Para a Torcida Tricolor
Irmão, tu sabe o que é abraço de alívio? Não? Então deixa eu te contar, porque eu conheço essa parada de trás pra frente e de cima pra baixo.
Vamos dizer que abraço de alívio é como a bola, a chuteira, o Maracanã e a camisa do Fluminense. Faz parte da minha caminhada no futebol.
Assim, eu sou da comunidade da Primavera, em Cavalcanti, zona norte do Rio. Nasci e fui criado no alto do morro, bem no alto mesmo. E comunidade não tem esse nome à toa. Ali todo mundo se conhece, se ajuda como dá, torce um pelo outro, ri junto nas conquistas e chora junto nos tombos.
Só que às vezes as coisas ficam complicadas. É operação da polícia, é troca de tiro, é bala perdida… essas coisas que toda hora mostram na TV.
Então, no começo, ir treinar nunca foi simples pra mim. Eu perdi muito treino nos dias em que botar o pé pra fora de casa era arriscado demais. O solzão brilhando lá fora, eu louco pra jogar, mas trancado e ouvindo os estalos, os gritos, o choro e a correria na nossa porta.
Nessas horas, o meu medo só não era maior que a minha tristeza. Não poder treinar me deixava arrasado. Aí, quando as coisas ficavam, vamos dizer, “normais”, eu conseguia sair.
Imagina só: um moleque de 12 anos indo pra escola em Cascadura às 6 da manhã, de lá pro treino de campo em Xerém à tarde, depois direto pro futsal em Laranjeiras à noite e voltando pra Cavalcanti só depois da meia-noite. Tudo de ônibus, sozinho e sem celular.
Rapá, a minha mãe ficava muito aflita. Muito. Tu não faz ideia.
Todas as noites ela me esperava lá embaixo no morro pra gente subir juntos pra casa. E todas as noites, assim que me via, ela corria e me dava um abraço de alívio.
Não me soltava.
Eu não sei dizer quanto durava esse abraço.
Levava tanto tempo que eu podia sentir o coração dela ir desacelerando devagarzinho e aos poucos entrar num ritmo normal. Aí a gente caminhava em silêncio pelas vielas e eu pensava: Será que ela ficou o dia inteiro nessa aflição?
Sim, ela tinha ficado.
Pô, então eu vou fazer tudo isso valer a pena.
Acho que foi assim que eu me fiz jogador de futebol. Cada abraço de alívio que tirava a aflição da minha mãe, em mim, me dizia pra honrar a canhota que Deus me deu e cair pra dentro, que uma hora a minha chance ia aparecer e eu ia conseguir compensar tudo.
As chances, na verdade, não apareceram.

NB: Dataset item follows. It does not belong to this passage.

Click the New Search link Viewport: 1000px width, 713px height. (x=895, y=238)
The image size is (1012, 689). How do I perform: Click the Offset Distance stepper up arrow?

Elas foram cavadas pela minha mãe, que, apesar de ter o coração o tempo todo apertado por causa desses perrengues, nunca me pediu pra desistir. Pelo contrário. Foi ela que me colocou no projeto social da comunidade quando eu tinha cinco anos. Depois, o professor disse pra ela procurar algo mais sério pra mim, porque eu tinha jeito com a bola, e ela me levou pro Mackenzie, no Méier.
Mais pra frente, até hoje eu não sei como, mas a minha mãe sempre meteu a cara pra tentar me dar uma vida melhor, ela conseguiu um teste no futsal do Fluminense. Eu fui aprovado e, então, a mágica começou.
Lembro como se fosse hoje: eu saindo de casa pro primeiro dia de treino nas Laranjeiras, minha mãe me segura pelos ombros, olha no fundo dos meus olhos, um pouco tensa mas contente, e manda a letra:
— Alex, faz o que você sabe e não queira ser melhor que ninguém. Você só tem que competir com você mesmo. Esse é o seu começo. Agora vai. Eu vou estar sempre torcendo por você e te esperando com um abraço.
Essa resenha com a dona Lidiane me ajudou em vários momentos depois, quando eu fiz a transição pro futebol de campo e fui treinar em Xerém. Não me refiro à parte técnica, essa eu não estranhei. Por causa do meu estilo rápido, de pensar antes de a bola chegar e conseguir desenrolar na hora do aperto, me adaptei rápido ao campo. E olha que são jogos bem diferentes um do outro.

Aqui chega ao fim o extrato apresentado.